In summary, lung function at high altitude is accompanied by both impairment of gas exchange and diffusion limitation of oxygen from the air to the blood. The net effect is worsening hypoxemia, which is proportional both to the increase in energy expenditure and to high altitude.
All accounts of climbing to extreme altitude convey that the climbers are overcome by extreme dyspnea. This sense of dyspnea, per se, inhibits further exercise or at least makes it laboriously painful and slow with increasing altitudes. At the same time, with attempts to exercise to a greater degree, climbers describe an almost euphoric haze of mental acuity, which further limits exercise and may be secondary to depression of central nervous system output resulting from brain hypoxia. Further work is necessary to measure the effects of high altitude upon exercise and cerebral blood flow, which may affect performance.
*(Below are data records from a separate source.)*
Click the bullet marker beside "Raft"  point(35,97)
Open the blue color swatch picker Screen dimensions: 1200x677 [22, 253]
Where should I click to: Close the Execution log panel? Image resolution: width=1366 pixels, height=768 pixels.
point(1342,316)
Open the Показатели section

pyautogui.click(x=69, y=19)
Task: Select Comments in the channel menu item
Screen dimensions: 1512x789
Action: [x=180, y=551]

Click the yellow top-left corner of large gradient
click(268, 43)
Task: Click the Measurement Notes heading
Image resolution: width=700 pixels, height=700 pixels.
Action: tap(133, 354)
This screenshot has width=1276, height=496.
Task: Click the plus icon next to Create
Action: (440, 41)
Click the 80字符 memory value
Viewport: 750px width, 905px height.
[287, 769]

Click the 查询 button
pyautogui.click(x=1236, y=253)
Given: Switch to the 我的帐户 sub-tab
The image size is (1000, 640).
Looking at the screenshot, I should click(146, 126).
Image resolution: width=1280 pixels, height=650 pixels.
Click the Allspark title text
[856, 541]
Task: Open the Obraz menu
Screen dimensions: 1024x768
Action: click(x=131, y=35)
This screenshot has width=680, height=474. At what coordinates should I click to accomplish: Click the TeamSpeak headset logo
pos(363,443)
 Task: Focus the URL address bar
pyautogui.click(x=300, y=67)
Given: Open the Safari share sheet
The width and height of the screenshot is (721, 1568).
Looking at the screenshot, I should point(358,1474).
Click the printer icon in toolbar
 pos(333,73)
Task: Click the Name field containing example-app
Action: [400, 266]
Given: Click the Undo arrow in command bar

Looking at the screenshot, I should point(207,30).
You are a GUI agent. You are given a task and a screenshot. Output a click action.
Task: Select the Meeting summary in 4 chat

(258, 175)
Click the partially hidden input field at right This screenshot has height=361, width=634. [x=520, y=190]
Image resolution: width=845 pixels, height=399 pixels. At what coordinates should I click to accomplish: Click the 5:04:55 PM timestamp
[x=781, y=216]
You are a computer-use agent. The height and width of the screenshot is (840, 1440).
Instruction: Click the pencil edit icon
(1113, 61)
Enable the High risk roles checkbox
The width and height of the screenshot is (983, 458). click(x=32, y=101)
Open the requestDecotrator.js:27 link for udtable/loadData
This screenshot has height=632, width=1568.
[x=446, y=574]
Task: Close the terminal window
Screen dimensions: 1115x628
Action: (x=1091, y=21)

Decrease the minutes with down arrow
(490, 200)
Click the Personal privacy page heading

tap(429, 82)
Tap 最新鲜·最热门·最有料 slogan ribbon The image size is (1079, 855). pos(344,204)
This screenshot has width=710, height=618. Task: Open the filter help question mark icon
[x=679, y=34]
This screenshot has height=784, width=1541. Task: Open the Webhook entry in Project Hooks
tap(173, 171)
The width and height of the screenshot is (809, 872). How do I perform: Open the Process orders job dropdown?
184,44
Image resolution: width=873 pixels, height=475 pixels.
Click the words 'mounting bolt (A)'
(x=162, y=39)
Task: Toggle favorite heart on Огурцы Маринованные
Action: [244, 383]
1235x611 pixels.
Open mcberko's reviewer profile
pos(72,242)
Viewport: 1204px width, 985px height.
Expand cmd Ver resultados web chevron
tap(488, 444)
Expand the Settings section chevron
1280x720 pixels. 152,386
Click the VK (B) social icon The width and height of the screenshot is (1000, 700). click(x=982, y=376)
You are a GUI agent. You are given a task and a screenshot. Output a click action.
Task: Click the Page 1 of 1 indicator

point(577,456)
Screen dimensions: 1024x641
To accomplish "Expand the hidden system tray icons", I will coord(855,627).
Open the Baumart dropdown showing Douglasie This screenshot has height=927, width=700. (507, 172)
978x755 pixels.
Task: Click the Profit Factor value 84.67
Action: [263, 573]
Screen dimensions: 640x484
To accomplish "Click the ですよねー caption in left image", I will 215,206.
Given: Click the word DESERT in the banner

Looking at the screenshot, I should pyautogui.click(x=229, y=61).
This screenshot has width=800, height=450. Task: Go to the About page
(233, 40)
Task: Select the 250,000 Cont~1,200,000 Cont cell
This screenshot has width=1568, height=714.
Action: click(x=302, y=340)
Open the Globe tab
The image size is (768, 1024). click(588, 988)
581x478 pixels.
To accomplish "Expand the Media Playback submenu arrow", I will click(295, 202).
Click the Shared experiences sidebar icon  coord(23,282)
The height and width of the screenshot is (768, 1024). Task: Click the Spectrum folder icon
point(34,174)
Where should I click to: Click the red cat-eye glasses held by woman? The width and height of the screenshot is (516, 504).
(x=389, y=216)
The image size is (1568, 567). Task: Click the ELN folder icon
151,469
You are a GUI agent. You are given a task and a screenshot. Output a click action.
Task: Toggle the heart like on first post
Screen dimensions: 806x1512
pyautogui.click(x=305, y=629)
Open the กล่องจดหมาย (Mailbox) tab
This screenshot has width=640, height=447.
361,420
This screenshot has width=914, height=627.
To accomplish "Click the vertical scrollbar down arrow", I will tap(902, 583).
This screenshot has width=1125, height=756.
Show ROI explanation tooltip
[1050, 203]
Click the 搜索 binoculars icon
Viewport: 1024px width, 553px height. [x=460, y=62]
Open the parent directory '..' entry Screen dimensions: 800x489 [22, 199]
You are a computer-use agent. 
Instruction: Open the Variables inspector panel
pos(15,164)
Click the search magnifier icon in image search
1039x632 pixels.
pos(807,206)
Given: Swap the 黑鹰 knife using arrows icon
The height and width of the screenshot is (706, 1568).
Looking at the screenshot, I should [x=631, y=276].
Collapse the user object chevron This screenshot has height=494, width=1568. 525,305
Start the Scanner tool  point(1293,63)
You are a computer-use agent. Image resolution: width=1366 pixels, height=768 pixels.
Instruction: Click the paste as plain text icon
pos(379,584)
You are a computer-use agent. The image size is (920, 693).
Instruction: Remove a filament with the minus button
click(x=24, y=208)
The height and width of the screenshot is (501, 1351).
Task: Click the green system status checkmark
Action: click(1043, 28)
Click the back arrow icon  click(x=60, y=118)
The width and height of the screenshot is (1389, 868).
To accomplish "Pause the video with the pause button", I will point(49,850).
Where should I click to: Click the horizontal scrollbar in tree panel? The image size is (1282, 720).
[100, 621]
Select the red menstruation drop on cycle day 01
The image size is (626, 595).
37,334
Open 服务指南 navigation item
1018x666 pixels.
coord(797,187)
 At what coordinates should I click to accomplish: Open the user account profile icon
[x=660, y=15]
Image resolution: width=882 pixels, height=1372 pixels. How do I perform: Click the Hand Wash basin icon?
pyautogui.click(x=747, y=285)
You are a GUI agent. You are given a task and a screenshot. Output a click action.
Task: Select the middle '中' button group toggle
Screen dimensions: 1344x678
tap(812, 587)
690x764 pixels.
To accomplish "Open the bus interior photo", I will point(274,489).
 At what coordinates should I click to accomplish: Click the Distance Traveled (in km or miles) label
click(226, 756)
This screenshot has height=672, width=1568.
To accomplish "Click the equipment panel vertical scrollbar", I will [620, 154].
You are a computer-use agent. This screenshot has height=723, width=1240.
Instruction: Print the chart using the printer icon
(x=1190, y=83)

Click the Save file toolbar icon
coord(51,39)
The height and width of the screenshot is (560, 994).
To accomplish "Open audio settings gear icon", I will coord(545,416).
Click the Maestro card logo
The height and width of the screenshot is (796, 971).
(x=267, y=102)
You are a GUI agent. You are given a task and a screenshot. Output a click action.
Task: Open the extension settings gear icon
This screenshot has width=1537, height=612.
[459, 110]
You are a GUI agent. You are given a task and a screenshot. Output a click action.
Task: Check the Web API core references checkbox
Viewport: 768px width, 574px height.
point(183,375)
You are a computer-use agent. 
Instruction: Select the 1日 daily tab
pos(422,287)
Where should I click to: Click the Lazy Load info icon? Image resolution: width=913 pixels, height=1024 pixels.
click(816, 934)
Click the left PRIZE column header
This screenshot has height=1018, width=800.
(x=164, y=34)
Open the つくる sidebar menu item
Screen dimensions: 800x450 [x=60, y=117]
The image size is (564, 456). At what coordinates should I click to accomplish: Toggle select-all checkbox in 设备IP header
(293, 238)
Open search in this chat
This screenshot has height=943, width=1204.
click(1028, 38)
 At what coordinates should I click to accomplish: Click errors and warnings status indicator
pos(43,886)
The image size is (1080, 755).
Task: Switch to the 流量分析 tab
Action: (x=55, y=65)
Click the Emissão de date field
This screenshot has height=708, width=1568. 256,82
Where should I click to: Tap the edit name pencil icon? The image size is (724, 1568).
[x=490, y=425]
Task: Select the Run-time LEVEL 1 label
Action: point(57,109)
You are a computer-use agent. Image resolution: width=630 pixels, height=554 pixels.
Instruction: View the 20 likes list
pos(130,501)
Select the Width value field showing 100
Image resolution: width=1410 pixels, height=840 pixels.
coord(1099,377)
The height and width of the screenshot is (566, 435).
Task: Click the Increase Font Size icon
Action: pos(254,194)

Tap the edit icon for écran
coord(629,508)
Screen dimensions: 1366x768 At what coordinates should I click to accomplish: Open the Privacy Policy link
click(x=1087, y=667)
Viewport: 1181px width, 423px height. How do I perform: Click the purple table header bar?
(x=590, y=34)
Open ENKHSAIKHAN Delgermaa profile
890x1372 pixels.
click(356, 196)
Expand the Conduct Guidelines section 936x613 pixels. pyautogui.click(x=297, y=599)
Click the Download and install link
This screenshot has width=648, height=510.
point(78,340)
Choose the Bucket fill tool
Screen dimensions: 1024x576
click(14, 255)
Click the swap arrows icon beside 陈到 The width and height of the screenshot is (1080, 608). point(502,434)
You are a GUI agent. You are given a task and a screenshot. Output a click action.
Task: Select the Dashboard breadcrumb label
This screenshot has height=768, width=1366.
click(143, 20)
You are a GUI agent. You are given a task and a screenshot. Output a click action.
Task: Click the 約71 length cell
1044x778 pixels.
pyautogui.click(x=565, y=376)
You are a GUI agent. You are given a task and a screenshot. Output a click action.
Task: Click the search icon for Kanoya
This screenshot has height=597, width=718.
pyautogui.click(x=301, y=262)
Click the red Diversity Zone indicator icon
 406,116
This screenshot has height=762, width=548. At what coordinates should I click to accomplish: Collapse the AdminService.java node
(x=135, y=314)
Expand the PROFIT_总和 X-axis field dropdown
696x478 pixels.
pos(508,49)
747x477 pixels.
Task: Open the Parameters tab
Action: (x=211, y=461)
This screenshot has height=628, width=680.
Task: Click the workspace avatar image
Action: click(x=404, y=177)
In conclusion, the lung is an elegant gatekeeper between environmental hypoxia and physical performance at high altitude. Because of the necessity of moving large quantities of air during exercise at altitude, the success of this task requires intact and functional lung mechanics, which are driven by central respiratory drive. An impairment of flow and a mechanical limitation may both be encountered, especially at extreme altitude. This process is facilitated by ongoing ventilatory acclimation, which is secondary to progressively increasing carotid body sensitivity to hypoxia. In spite of impressive lung mechanics and air flow, total body function is further impaired by arterial oxygen desaturation with increasing exercise and altitude, which is secondary both to the ventilation/perfusion heterogeneity and to the diffusion limitation of oxygen from the air to the blood. Further limitation is encountered from an extreme sense of dyspnea as well as depression of central nervous system output resulting from brain hypoxia.